Extract:
/---

In October, Robinhood expanded its tokenization initiative on the Arbitrum blockchain, adding 80 new stock tokens and bringing the total number of tokenized assets on the platform to nearly 500.

Kraken, Nasdaq, Stocks, Tokenization, RWA Tokenization
Tokenized equity market cap. Source: RWA.xyz

In June, more than 60 tokenized stocks became available on Kraken and Bybit following the launch of Backed Finance’s xStocks product. Last month, Kraken launched tokenized equity perpetual futures on its regulated derivatives platform, allowing eligible non-US clients to trade 24/7 leveraged exposure to major US stock indexes, gold and companies including Tesla, Nvidia, and Apple.

\---

Given data:
/---

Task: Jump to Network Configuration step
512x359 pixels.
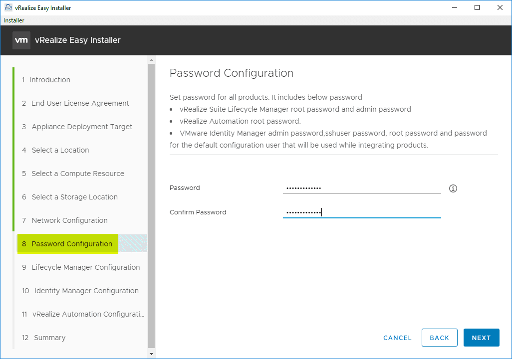Action: (x=69, y=220)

\---

To-do list:
[1] In the text on tokenized stocks, how many new stock tokens did Robinhood add on the Arbitrum blockchain in October?
[2] Write the next few sentences of the text on tokenized stocks, picking up after its final sentence.

Written responses:
[1] 80 new stock tokens.

[2]
Traditional exchanges are also exploring the concept. In January, the New York Stock Exchange announced it is developing a platform for trading tokenized stocks and exchange-traded funds with 24/7 trading and instant settlement, subject to regulatory approval.

In September, Nasdaq filed with the US Securities and Exchange Commission seeking approval to list tokenized stocks. It has since partnered with Payward, Kraken’s parent company, and its subsidiary, Backed Finance, to develop an equities tokenization gateway. The platform is expected to begin offering services to issuers in the first half of 2027.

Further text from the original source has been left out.